Please could you give again the lines from the one holding "The height and width of the screenshot is (980, 552)." through the final line of the data below, exactly, with no other lines?

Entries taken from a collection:
[Start of section]

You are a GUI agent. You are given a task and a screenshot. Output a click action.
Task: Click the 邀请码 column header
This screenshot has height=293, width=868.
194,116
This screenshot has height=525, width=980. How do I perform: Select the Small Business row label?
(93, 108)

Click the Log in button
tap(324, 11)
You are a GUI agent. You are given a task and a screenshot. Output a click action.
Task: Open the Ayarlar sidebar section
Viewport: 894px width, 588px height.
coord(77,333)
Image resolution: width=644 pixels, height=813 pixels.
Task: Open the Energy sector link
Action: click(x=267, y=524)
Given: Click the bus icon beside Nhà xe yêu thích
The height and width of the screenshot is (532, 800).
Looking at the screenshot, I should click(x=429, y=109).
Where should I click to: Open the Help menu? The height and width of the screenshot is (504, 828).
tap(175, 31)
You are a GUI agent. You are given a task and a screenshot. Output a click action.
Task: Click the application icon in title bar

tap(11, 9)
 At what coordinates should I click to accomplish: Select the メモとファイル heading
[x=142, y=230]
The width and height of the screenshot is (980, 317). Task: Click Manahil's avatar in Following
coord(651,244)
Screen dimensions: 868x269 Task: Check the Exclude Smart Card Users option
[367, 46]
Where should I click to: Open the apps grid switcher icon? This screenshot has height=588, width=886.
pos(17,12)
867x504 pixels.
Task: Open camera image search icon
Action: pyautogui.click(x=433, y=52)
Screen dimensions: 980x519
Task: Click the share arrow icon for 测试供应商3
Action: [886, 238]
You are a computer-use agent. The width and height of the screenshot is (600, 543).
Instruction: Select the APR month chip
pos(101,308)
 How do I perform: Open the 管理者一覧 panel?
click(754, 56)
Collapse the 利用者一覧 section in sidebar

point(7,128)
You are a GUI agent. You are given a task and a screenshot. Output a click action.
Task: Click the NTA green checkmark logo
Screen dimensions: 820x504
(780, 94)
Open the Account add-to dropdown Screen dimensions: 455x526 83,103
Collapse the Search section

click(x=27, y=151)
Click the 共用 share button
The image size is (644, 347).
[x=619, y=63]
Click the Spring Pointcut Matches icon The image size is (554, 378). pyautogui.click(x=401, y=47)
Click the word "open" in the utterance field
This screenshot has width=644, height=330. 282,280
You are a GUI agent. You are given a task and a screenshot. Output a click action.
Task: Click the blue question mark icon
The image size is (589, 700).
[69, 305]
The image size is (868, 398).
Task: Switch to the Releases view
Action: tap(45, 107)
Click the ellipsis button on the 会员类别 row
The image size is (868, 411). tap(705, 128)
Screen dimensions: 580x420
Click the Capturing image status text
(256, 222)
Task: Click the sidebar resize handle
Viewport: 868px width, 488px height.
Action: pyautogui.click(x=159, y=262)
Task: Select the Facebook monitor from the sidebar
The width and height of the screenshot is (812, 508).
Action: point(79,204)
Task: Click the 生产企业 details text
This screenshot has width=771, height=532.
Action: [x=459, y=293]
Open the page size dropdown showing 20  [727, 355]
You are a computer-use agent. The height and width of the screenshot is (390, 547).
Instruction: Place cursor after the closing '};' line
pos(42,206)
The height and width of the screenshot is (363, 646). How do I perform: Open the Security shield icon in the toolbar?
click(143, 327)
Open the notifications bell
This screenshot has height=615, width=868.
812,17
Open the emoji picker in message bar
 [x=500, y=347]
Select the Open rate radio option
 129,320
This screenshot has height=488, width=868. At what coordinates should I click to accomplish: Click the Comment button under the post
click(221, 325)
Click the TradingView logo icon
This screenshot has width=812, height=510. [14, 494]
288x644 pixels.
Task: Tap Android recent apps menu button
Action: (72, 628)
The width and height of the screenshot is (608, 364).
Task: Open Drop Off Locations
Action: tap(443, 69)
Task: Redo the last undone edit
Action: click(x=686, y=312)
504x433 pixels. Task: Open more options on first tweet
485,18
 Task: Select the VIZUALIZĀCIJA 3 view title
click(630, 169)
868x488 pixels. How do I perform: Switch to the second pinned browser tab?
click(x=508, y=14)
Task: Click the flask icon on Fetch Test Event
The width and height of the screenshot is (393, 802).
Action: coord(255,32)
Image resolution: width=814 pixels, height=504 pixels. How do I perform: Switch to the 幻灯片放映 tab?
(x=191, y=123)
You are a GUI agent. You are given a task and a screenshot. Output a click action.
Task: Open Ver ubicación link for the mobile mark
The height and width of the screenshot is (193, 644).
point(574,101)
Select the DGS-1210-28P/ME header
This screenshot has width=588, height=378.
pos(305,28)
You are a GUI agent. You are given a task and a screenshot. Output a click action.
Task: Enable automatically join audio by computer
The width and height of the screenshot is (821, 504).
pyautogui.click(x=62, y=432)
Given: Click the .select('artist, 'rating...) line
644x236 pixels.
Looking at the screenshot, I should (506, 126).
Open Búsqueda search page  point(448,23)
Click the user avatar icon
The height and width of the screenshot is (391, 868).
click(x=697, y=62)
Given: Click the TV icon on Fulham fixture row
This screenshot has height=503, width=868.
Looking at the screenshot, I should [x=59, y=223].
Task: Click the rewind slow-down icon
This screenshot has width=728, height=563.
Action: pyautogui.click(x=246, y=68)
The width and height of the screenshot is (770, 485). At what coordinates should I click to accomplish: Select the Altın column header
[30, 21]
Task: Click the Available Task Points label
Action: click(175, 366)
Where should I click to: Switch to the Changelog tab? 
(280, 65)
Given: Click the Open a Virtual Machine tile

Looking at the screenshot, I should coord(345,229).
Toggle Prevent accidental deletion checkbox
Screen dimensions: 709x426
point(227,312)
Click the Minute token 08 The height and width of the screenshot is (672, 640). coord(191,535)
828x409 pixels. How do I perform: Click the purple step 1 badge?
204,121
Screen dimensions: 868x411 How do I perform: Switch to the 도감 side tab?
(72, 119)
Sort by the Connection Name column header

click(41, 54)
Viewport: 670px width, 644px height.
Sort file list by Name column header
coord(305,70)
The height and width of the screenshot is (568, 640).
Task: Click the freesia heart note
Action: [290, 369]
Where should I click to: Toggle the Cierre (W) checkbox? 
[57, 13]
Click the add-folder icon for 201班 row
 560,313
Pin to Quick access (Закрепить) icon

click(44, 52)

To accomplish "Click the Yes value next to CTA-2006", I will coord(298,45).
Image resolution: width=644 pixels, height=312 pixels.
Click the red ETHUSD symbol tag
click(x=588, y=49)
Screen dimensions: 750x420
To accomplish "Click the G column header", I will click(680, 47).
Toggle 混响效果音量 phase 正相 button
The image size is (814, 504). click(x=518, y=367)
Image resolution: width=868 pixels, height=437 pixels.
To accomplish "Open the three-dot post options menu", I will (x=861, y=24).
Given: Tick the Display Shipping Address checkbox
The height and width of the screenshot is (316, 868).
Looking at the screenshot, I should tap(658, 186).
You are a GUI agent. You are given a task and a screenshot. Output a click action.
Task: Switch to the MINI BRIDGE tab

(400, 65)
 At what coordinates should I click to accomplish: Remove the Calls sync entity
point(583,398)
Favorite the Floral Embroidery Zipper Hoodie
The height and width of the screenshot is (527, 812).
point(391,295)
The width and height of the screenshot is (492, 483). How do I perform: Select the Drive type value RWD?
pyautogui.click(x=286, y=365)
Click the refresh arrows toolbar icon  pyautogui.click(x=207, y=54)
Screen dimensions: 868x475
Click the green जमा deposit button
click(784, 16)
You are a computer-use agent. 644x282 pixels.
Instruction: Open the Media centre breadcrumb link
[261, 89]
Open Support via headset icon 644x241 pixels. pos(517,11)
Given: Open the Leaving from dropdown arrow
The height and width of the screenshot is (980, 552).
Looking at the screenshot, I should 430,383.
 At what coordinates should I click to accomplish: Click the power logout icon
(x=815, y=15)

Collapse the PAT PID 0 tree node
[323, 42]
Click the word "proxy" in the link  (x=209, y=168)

[End of section]

Response →
The height and width of the screenshot is (980, 552).
Looking at the screenshot, I should 430,383.
 At what coordinates should I click to accomplish: Click the power logout icon
(x=815, y=15)

Collapse the PAT PID 0 tree node
[323, 42]
Click the word "proxy" in the link  (x=209, y=168)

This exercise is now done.